My husband was told he has cancer 4 weeks ago and we still don't know what type of cancer he has. He initially went into hospital with a serious infection and the tests they did noticed the abnormalities which turned out to be cancer. They said it was in 1 particular place which has spread to another and possibly some lymph nodes. Then he came home from hospital and we've been in limbo since, thinking the worst because we don't know what's happening.
Over the last 4 weeks my husband has had a biopsy on a lymph node and we had our first appointment with a specialist. We thought we were going to find out what we were dealing with, whether my husband had a fighting chance to beat it and what our next steps were.
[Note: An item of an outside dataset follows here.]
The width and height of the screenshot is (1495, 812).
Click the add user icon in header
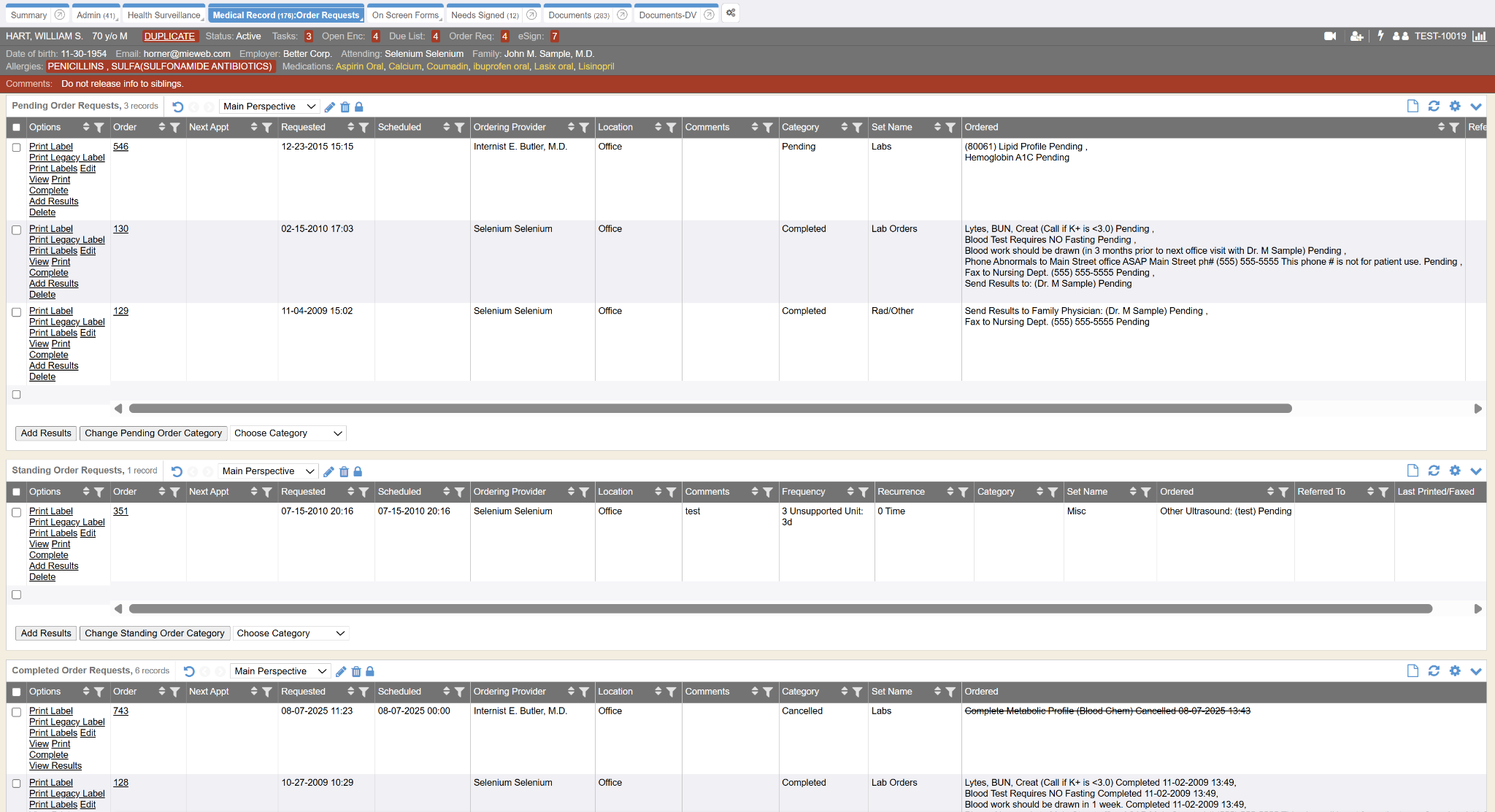click(x=1356, y=36)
What actually happened was we are no further on and we are left with even more questions.
My husband has now been referred to someone else and has to have more tests to investigate another part of his body. He is losing even more weight through the worry and stress, he's already lost so much weight his energy levels are right down. He's scared and I don't know what to do to help him.
I feel so angry that my husband has to go through this and I just want to know what we're dealing with so I can prepare myself for supporting him through the next stage.
Hi SerSer
Thank you for coming to us - hopefully you will agreed you made a great choice so clearly you failed the "being useless" charge.
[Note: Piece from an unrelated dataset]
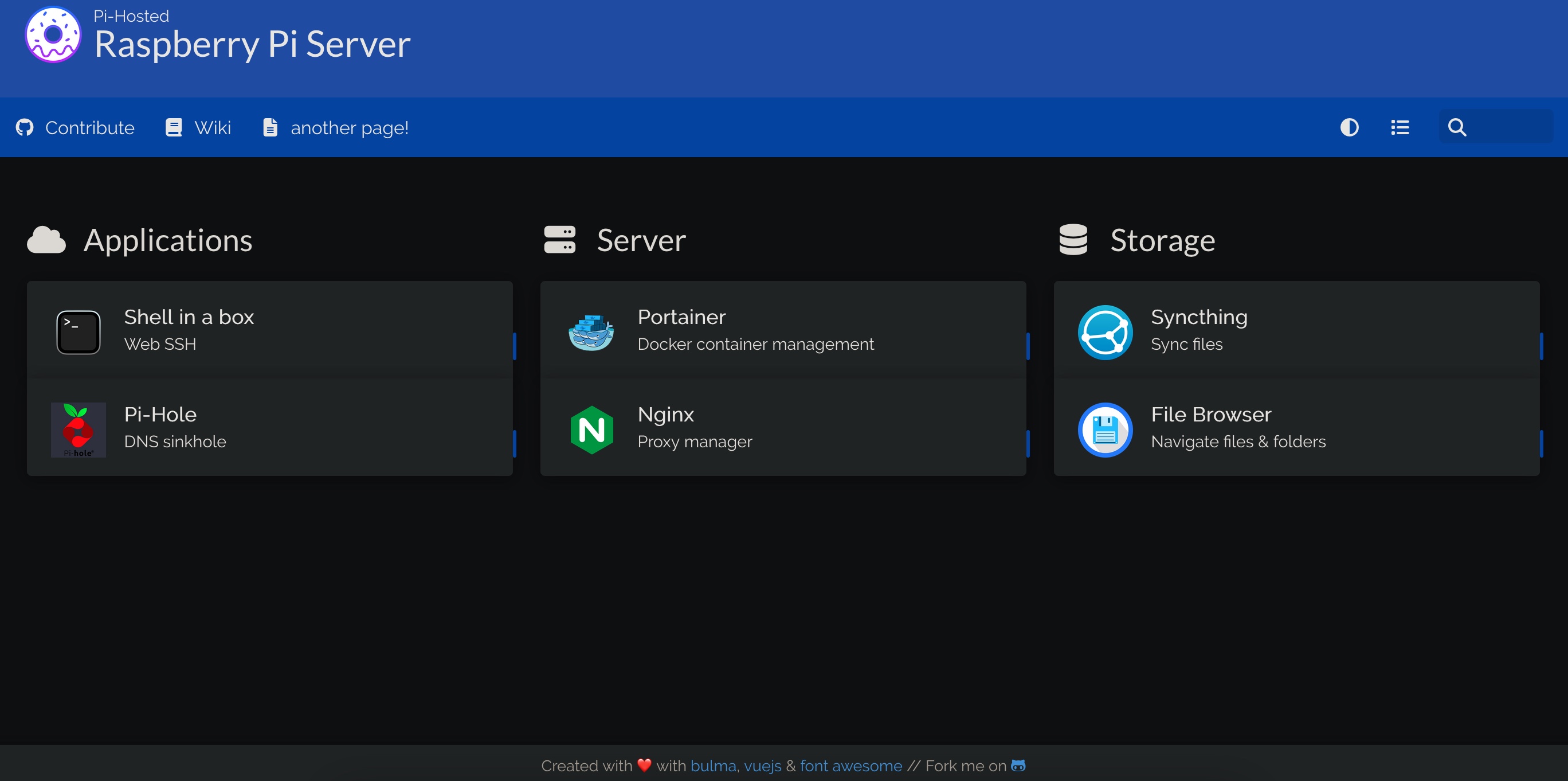Toggle dark/light theme with contrast icon
This screenshot has height=781, width=1568.
click(1350, 127)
Going through diagnosis to treatment is hard - many find it about the hardest part of the journey. Watching someone we love go through this is often must more difficult than anyone expects after all "It is not me with the cancer".
If we look at your feelings when someone has cancer we can see how these feelings are all really normal - well in the "normal" world we now live in.
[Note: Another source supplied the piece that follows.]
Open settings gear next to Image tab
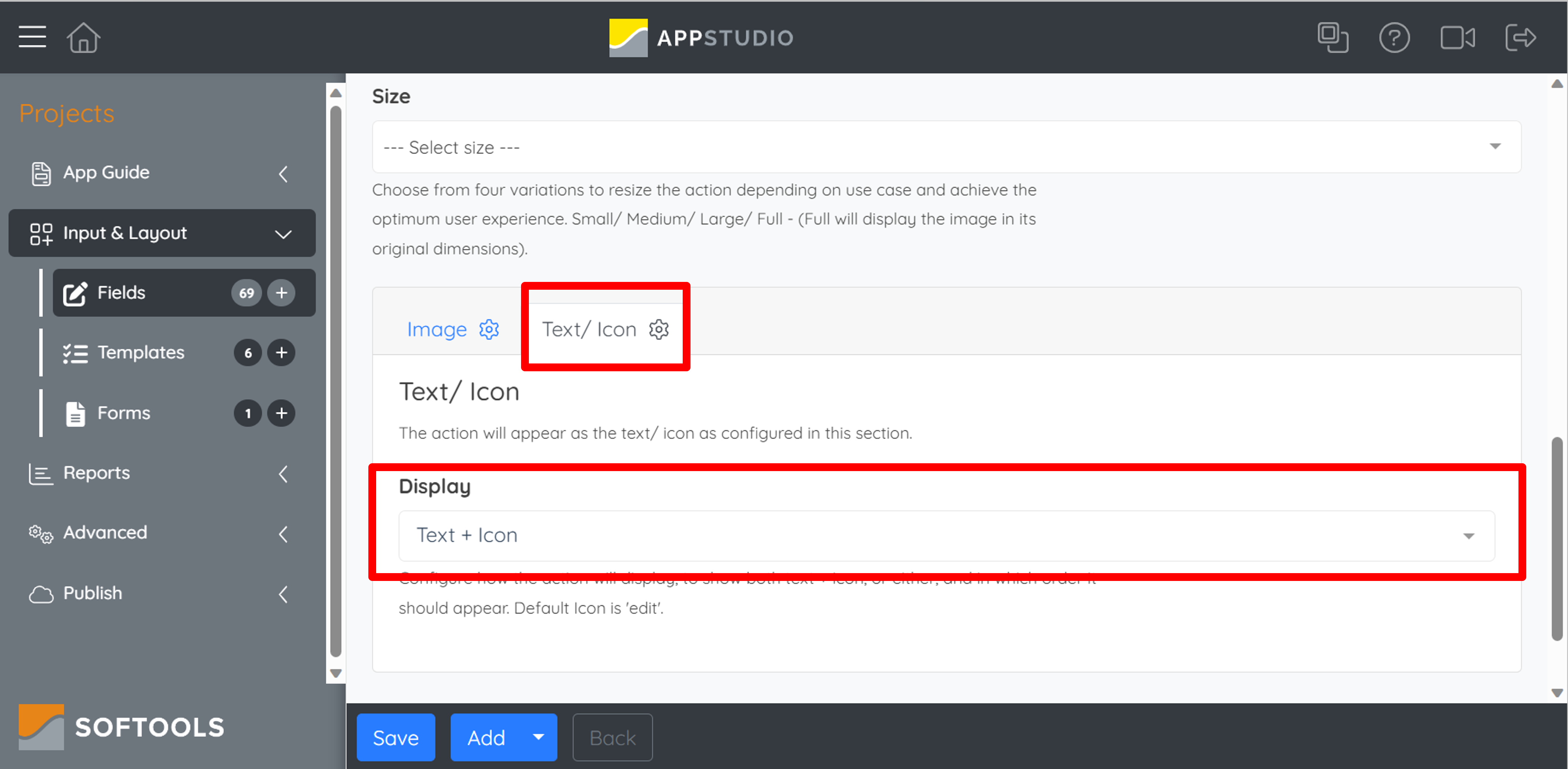pyautogui.click(x=489, y=329)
I know I am a planner - I like to know what is going to happen next, next week, next month and uncertainty is hard to cope with. Trouble is I do not actually know because tomorrow will no doubt hold some new surprise. Life seems to love throwing us a curveball and somehow we have to learn how to cope with these surprises.
I hope you choose to share the next steps in your journey because I am sure many will feel less alone reading the words you shared with us on here.
<<hugs>>
Steve
How can I make my husband understand he needs to eat so he's strong enough to have treatment? He's in pain and has constant headache so I understand why he wouldn't want to eat but he's losing more weight and tells me I'm nagging him.
He has Co-codamol for the pain and we've got fortisip from the doctor but he doesn't like them. I've told him the only alternative is to eat but we go round in circles and, although I know it's not his fault, I'm getting frustrated and snappy with him
Hi SerSer
Sorry to read this, it is a very common struggle between carer and patient and sometimes the one we love can feel the only thing they can control in their life is what they eat. Perhaps the only way to "win" is to choose not to play.
Some of the drinks the doctor prescribed Janice did not mind, others she said tasted horrible.
Of course at the end of the day perhaps the only option might be treatment in the hospital - often not a choice many want.
<<hugs>>
Steve
Hi - My partner has been diagnosed with liver cancer. He had lost half a stone suddenly. He's been prescribed Fortisips and you can request which flavours you prefer. So now we have a mountain of strawberry and chocolate Fortisips. He's drinking about 3 a day, which is 300 calories per drink. I try and get inventive and start cooking something to get his taste buds going, I cooked spanish omlette the other day, with the aroma of the onions cooking and by the time it was ready he was interested. It doesn't seem to work if I tell him he must eat. I think that makes the situation worse in our case... so now I've gone undercover. Lol! And cook stuff I know he'll want to eat... if that makes sense. Hope you get some resolution x
Thanks Taztib We couldn't get chocolate flavour and we tried the other flavours but he couldn't drink them.
We've had some movement today. We've got a diagnosis of Lymphoma, no other cancers (we were told it could be 2 types). Because he's lost so much weight they're keeping my husband in hospital to get him strong enough for chemotherapy.
We're just glad something is now happening.